### TASK OBJECTIVE
Pick out the lines below that contain the string "computer" and copy them all.

Collected data entries
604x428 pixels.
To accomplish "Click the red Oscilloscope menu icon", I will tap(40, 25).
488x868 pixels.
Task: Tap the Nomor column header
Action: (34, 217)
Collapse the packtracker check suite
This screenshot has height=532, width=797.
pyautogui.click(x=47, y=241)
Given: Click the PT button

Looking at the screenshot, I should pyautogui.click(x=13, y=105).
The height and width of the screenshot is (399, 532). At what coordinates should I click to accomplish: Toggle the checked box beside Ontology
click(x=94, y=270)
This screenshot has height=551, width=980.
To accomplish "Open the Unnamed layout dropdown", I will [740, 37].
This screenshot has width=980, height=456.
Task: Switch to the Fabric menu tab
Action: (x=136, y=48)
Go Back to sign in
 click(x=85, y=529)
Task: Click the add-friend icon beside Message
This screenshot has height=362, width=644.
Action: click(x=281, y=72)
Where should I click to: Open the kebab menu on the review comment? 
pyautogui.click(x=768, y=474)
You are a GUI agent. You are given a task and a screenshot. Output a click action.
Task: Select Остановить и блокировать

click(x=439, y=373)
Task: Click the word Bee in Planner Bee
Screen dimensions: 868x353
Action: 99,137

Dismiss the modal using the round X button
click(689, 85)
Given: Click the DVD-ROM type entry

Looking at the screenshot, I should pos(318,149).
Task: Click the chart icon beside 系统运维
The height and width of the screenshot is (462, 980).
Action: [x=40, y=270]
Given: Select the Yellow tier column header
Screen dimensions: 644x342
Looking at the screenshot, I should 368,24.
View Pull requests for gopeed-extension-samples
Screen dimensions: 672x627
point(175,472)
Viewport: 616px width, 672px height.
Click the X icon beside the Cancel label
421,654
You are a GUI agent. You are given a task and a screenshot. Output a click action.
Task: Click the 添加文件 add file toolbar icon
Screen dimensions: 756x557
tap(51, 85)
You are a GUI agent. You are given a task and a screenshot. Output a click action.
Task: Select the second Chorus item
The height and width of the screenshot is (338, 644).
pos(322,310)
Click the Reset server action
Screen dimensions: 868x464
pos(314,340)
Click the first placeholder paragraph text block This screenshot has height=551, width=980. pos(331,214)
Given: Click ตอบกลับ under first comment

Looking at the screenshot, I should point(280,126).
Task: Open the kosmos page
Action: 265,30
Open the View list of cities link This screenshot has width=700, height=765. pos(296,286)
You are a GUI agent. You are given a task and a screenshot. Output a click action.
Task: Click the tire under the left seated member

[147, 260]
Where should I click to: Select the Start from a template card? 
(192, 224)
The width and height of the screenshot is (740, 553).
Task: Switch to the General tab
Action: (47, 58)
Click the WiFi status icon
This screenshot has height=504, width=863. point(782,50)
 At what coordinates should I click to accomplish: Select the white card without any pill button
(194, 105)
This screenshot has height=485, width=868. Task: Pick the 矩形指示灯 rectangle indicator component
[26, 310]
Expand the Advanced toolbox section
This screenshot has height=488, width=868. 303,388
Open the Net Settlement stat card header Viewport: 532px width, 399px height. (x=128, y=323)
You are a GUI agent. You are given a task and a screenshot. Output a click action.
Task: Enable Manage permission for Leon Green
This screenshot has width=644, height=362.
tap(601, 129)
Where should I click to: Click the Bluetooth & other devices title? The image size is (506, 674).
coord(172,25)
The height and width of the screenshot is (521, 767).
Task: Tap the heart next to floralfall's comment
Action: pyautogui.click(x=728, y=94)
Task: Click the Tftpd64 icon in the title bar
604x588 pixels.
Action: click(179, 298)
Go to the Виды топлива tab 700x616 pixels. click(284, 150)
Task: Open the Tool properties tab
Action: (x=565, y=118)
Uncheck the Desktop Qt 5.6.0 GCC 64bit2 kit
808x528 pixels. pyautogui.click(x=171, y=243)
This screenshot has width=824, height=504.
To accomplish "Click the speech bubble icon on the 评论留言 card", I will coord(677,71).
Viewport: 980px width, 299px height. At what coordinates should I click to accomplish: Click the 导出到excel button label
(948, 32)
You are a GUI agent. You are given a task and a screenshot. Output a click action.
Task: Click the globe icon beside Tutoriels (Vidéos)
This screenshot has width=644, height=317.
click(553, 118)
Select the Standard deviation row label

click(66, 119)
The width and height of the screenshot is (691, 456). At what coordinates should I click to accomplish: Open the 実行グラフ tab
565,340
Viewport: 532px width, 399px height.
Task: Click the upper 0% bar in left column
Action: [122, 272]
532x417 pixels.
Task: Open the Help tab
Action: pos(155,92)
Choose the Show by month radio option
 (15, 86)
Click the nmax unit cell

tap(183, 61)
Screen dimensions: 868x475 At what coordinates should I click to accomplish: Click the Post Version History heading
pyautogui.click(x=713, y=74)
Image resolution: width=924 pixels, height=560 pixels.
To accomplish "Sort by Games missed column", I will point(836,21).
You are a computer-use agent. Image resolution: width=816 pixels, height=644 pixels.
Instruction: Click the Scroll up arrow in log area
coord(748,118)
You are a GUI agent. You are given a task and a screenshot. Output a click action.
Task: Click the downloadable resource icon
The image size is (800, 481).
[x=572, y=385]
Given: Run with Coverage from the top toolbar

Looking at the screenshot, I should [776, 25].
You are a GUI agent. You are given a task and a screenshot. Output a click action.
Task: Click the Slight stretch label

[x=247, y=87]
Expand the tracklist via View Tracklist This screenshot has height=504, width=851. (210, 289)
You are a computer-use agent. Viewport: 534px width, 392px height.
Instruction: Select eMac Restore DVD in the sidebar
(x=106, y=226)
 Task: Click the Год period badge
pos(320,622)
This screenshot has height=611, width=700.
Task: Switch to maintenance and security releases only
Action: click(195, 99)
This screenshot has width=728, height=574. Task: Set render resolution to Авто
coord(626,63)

### EXERCISE SOLUTION
You are a computer-use agent. Image resolution: width=816 pixels, height=644 pixels.
You are a computer-use agent. Viewport: 534px width, 392px height.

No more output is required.